### EXTRACTED INFORMATION
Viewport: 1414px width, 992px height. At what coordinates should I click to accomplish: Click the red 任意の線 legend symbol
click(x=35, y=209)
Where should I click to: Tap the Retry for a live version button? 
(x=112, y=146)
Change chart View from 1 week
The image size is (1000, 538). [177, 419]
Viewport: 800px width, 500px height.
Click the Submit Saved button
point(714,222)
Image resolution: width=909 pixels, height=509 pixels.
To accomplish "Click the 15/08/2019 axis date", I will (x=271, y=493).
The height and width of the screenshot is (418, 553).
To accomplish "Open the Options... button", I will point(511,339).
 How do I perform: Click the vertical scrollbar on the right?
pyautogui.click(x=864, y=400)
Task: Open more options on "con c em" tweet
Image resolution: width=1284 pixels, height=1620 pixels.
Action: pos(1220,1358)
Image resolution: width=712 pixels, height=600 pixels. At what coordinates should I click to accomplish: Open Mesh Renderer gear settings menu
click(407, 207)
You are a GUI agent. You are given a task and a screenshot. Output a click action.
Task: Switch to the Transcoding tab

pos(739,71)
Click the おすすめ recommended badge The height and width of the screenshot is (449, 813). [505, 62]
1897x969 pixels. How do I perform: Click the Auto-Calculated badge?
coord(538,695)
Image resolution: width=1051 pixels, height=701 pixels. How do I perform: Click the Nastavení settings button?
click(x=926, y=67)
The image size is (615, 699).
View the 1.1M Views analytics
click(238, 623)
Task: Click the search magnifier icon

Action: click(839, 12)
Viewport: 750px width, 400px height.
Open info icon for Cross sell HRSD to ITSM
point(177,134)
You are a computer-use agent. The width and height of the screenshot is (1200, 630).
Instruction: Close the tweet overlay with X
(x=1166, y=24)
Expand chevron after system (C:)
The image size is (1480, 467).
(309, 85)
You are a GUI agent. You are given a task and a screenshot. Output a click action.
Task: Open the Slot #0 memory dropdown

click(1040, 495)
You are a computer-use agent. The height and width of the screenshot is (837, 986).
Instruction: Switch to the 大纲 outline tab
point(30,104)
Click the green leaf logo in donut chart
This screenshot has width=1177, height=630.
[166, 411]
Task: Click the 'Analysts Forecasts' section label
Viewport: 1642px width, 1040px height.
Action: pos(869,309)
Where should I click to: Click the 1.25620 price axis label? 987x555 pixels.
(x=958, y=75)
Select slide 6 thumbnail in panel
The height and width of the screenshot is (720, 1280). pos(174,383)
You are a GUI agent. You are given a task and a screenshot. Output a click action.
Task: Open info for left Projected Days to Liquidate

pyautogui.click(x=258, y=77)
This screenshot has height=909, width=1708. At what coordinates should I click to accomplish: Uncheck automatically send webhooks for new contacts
######
Retype the records in full, keeping every word as it is.

Viewport: 1414px width, 992px height. At what coordinates should I click to accomplish: Click the red 任意の線 legend symbol
click(x=35, y=209)
Where should I click to: Tap the Retry for a live version button? 
(x=112, y=146)
Change chart View from 1 week
The image size is (1000, 538). [177, 419]
Viewport: 800px width, 500px height.
Click the Submit Saved button
point(714,222)
Image resolution: width=909 pixels, height=509 pixels.
To accomplish "Click the 15/08/2019 axis date", I will (x=271, y=493).
The height and width of the screenshot is (418, 553).
To accomplish "Open the Options... button", I will point(511,339).
 How do I perform: Click the vertical scrollbar on the right?
pyautogui.click(x=864, y=400)
Task: Open more options on "con c em" tweet
Image resolution: width=1284 pixels, height=1620 pixels.
Action: pos(1220,1358)
Image resolution: width=712 pixels, height=600 pixels. At what coordinates should I click to accomplish: Open Mesh Renderer gear settings menu
click(407, 207)
You are a GUI agent. You are given a task and a screenshot. Output a click action.
Task: Switch to the Transcoding tab

pos(739,71)
Click the おすすめ recommended badge The height and width of the screenshot is (449, 813). [505, 62]
1897x969 pixels. How do I perform: Click the Auto-Calculated badge?
coord(538,695)
Image resolution: width=1051 pixels, height=701 pixels. How do I perform: Click the Nastavení settings button?
click(x=926, y=67)
The image size is (615, 699).
View the 1.1M Views analytics
click(238, 623)
Task: Click the search magnifier icon

Action: click(839, 12)
Viewport: 750px width, 400px height.
Open info icon for Cross sell HRSD to ITSM
point(177,134)
You are a computer-use agent. The width and height of the screenshot is (1200, 630).
Instruction: Close the tweet overlay with X
(x=1166, y=24)
Expand chevron after system (C:)
The image size is (1480, 467).
(309, 85)
You are a GUI agent. You are given a task and a screenshot. Output a click action.
Task: Open the Slot #0 memory dropdown

click(1040, 495)
You are a computer-use agent. The height and width of the screenshot is (837, 986).
Instruction: Switch to the 大纲 outline tab
point(30,104)
Click the green leaf logo in donut chart
This screenshot has width=1177, height=630.
[166, 411]
Task: Click the 'Analysts Forecasts' section label
Viewport: 1642px width, 1040px height.
Action: pos(869,309)
Where should I click to: Click the 1.25620 price axis label? 987x555 pixels.
(x=958, y=75)
Select slide 6 thumbnail in panel
The height and width of the screenshot is (720, 1280). pos(174,383)
You are a GUI agent. You are given a task and a screenshot. Output a click action.
Task: Open info for left Projected Days to Liquidate

pyautogui.click(x=258, y=77)
This screenshot has height=909, width=1708. At what coordinates should I click to accomplish: Uncheck automatically send webhooks for new contacts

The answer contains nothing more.